### Task to complete
Line by line, return the listing exactly, without any of the images.

### Study material
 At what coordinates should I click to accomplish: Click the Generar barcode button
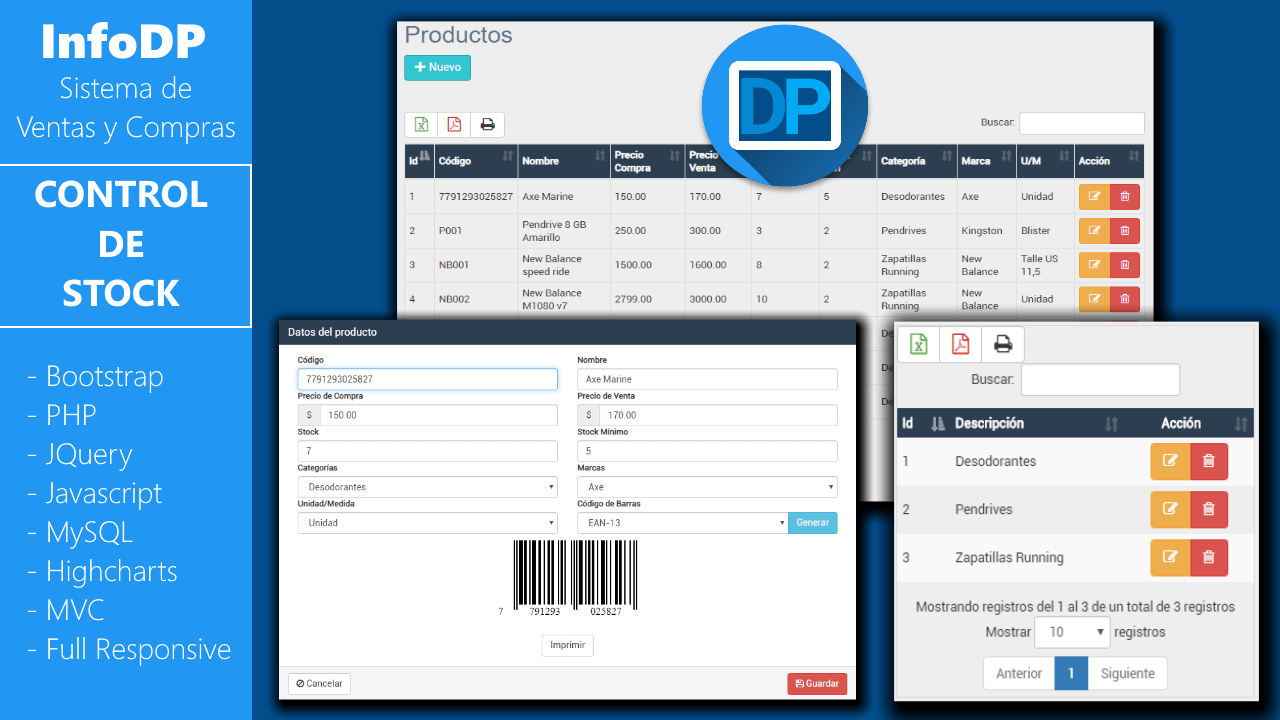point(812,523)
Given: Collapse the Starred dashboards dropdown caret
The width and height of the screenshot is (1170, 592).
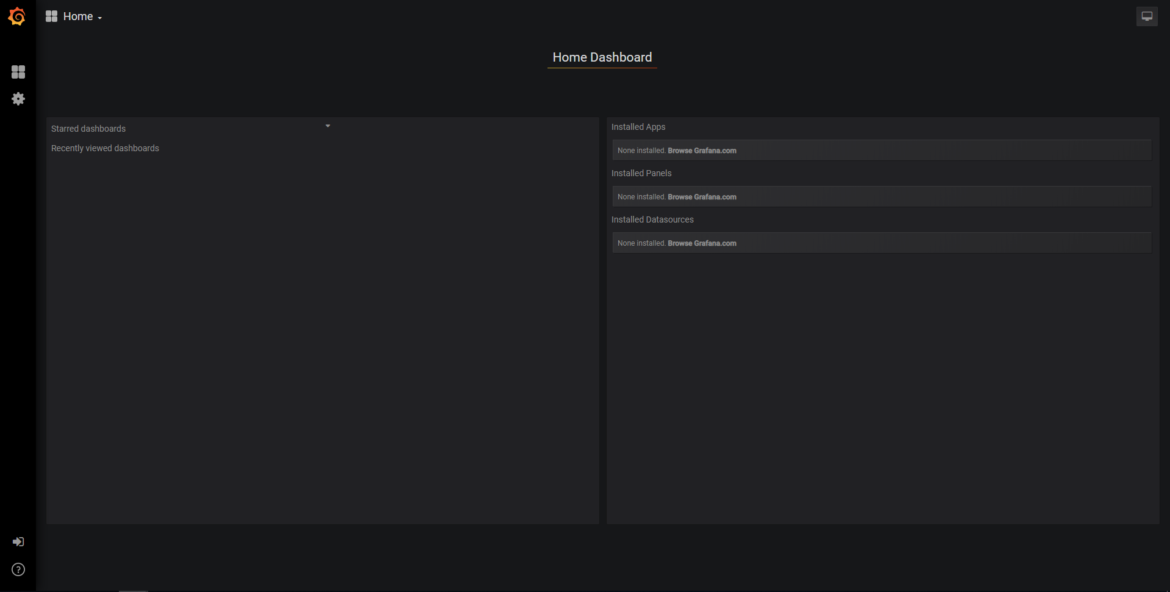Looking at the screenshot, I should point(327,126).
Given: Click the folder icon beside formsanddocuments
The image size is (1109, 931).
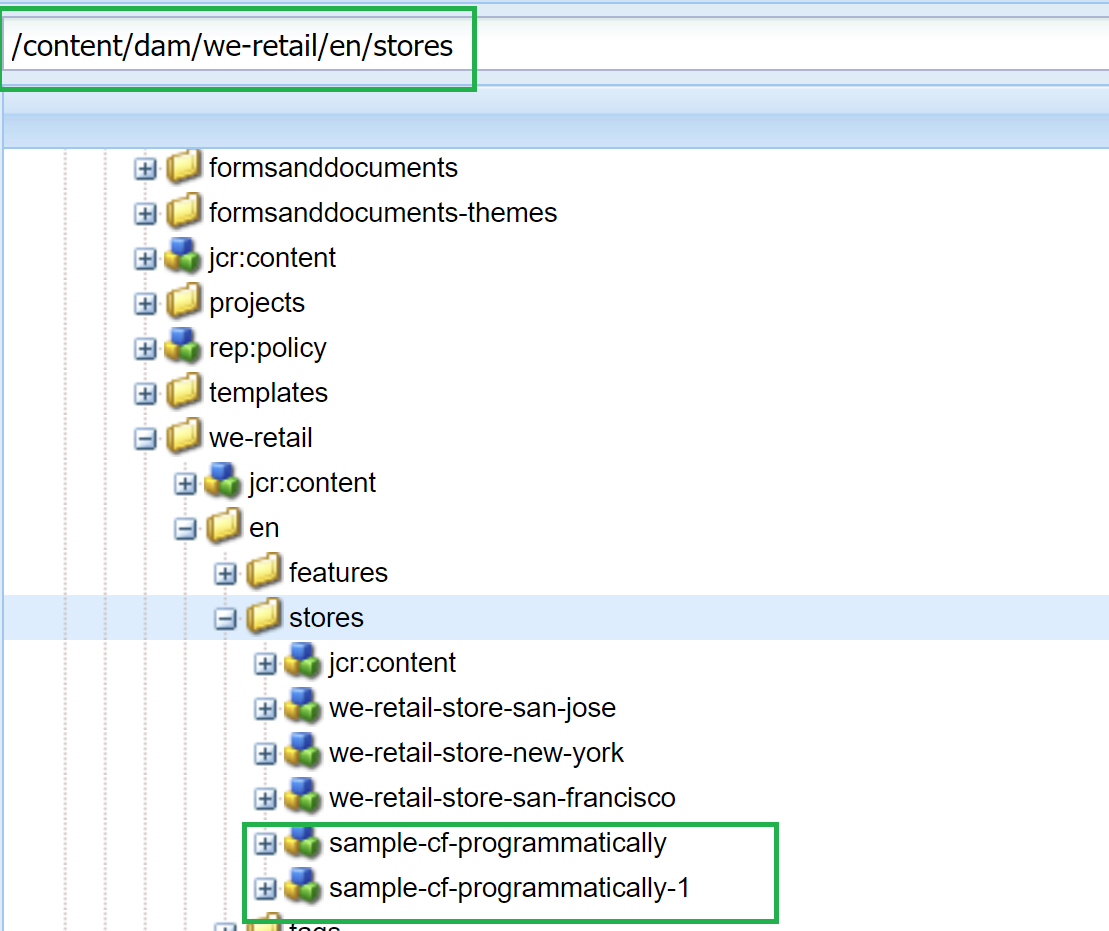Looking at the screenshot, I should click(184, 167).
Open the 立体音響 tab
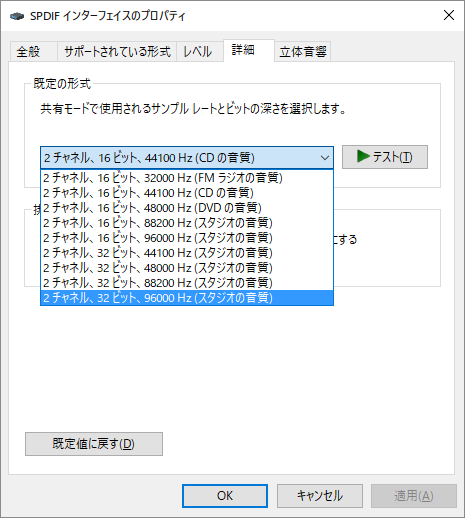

### Response
 At what coordinates should I click to accomplish: Click the Generar barcode button
point(812,523)
Given: Collapse the Starred dashboards dropdown caret
The width and height of the screenshot is (1170, 592).
Looking at the screenshot, I should point(327,126).
Given: Click the folder icon beside formsanddocuments
The image size is (1109, 931).
Looking at the screenshot, I should click(184, 167).
Open the 立体音響 tab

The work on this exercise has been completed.